■ WHAT NEEDS TO BE DONE ■
The response must be made up of the lines in the entries below that contain "computer".

■ SUPPLIED MATERIAL ■
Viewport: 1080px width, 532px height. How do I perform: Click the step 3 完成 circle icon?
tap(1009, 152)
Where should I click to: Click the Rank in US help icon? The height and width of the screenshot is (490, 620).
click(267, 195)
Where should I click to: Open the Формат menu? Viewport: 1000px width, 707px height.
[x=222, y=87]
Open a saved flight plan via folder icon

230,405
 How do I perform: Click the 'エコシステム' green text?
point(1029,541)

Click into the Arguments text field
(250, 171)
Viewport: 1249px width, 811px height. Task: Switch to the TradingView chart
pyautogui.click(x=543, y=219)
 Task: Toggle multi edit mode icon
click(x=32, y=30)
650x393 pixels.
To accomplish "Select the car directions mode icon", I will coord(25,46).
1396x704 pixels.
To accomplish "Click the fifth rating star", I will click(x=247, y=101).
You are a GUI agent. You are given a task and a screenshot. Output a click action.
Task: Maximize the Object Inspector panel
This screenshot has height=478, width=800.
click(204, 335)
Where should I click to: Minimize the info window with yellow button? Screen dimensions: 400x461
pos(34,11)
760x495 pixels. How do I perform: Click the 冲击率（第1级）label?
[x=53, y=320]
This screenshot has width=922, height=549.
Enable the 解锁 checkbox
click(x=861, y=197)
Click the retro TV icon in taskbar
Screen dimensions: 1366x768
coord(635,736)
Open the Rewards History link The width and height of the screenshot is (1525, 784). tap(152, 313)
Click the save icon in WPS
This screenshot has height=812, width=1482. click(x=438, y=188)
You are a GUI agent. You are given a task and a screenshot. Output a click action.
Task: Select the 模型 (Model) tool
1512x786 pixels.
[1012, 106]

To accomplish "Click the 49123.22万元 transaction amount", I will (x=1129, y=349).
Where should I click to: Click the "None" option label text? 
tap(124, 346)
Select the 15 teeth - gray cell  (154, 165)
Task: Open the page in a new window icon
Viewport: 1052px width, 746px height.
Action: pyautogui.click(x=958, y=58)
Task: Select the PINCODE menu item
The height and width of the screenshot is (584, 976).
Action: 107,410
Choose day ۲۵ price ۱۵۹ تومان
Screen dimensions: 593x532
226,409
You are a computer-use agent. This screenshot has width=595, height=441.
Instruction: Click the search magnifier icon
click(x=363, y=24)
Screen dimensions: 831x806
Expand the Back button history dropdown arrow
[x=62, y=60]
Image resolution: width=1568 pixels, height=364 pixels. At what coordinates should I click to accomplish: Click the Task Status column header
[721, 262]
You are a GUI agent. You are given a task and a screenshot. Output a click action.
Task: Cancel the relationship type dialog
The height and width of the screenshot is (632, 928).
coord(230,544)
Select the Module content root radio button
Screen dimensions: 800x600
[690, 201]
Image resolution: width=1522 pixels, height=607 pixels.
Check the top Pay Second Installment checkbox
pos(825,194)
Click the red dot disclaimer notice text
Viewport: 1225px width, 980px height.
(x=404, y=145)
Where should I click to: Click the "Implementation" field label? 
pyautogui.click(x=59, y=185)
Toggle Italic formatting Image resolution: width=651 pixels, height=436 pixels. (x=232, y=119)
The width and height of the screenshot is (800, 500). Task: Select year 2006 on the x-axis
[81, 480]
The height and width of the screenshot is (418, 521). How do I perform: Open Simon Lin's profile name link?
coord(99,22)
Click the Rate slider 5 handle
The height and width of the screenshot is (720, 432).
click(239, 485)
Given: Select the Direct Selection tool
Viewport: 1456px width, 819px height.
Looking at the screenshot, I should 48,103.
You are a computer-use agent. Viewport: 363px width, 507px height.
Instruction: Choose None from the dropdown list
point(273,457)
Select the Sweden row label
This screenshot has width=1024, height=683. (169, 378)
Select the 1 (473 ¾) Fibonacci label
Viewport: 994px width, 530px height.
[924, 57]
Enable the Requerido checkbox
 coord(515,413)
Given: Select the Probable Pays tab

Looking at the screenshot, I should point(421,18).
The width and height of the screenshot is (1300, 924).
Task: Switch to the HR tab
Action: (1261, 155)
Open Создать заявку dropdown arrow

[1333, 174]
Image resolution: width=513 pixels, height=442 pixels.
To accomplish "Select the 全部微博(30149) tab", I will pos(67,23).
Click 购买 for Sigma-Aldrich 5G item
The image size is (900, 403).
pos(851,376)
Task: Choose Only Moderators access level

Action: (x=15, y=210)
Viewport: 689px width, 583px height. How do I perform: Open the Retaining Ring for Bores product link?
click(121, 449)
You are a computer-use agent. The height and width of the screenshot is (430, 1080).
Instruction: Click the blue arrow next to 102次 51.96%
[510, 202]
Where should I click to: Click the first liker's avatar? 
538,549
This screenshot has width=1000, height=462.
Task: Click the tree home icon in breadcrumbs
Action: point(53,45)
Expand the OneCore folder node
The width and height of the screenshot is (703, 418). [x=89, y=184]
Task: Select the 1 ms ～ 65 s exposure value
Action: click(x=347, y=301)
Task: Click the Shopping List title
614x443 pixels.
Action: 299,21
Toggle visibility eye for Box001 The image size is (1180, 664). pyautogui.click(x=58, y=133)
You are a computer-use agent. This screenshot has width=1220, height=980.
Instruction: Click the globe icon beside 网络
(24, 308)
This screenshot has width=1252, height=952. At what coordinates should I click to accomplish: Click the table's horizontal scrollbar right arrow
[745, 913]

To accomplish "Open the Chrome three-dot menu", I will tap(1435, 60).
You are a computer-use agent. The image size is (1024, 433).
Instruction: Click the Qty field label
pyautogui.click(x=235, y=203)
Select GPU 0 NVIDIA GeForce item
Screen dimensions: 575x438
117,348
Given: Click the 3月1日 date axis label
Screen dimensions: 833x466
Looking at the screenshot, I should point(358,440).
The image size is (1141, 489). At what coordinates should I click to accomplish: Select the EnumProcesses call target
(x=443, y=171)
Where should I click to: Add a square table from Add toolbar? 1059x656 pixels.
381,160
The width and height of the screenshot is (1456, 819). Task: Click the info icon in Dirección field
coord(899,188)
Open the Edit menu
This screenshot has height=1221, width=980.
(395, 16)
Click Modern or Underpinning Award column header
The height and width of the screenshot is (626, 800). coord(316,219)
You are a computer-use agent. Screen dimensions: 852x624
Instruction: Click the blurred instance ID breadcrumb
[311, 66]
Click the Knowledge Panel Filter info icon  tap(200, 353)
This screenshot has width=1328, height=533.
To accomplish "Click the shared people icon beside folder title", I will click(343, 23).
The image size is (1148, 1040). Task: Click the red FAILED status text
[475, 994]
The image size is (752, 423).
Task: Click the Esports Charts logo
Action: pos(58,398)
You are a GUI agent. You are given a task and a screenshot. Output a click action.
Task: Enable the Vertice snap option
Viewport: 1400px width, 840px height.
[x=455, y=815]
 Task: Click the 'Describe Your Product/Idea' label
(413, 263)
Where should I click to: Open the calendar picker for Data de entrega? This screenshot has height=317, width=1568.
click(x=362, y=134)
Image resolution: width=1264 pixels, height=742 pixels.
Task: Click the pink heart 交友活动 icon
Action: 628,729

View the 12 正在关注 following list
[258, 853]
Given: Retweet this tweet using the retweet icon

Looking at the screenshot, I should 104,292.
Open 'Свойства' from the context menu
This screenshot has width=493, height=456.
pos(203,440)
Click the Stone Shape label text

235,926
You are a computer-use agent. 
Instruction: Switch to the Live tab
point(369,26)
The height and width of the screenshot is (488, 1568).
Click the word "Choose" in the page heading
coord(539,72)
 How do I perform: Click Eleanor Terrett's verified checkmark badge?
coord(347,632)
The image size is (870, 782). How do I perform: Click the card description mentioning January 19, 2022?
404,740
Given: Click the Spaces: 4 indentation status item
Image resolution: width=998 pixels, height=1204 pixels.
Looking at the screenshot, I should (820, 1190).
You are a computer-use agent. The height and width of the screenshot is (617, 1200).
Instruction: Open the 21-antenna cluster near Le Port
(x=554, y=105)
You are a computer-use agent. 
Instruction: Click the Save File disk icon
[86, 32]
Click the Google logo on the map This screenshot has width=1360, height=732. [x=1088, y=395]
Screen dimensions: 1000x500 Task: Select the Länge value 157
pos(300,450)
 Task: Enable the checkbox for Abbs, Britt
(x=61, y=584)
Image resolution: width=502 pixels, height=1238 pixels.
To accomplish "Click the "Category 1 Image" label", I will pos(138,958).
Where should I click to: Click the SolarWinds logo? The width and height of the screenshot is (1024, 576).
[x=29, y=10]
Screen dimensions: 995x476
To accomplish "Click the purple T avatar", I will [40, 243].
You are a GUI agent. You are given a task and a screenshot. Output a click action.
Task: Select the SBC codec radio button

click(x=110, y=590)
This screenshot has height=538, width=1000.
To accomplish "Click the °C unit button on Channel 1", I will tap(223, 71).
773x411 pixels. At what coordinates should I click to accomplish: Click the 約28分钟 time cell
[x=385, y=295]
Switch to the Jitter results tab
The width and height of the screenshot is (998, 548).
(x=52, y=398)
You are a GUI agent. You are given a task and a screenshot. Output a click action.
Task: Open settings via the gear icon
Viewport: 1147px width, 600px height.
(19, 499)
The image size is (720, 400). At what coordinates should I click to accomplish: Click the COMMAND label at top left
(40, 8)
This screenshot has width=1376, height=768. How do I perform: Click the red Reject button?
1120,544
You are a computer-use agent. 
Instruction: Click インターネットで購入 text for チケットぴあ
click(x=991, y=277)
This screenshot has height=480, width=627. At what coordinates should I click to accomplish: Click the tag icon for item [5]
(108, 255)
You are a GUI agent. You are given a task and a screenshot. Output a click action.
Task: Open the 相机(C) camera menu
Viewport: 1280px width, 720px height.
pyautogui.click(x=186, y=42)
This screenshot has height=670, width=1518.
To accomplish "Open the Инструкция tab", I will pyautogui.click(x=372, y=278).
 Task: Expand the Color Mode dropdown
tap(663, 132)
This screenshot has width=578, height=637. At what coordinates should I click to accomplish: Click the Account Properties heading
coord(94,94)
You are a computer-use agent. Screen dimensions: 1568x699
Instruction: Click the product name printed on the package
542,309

■ OUTPUT FOR THIS TASK ■
You are a computer-use agent. This screenshot has width=595, height=441.
You are a computer-use agent. Viewport: 363px width, 507px height.
You are a computer-use agent. The height and width of the screenshot is (430, 1080).
You are a computer-use agent. This screenshot has width=1220, height=980.
You are a computer-use agent. The image size is (1024, 433).
You are a computer-use agent. Screen dimensions: 852x624
You are a computer-use agent. 
You are a computer-use agent. The height and width of the screenshot is (617, 1200).
You are a computer-use agent. 
You are a computer-use agent. 
You are a computer-use agent. Screen dimensions: 1568x699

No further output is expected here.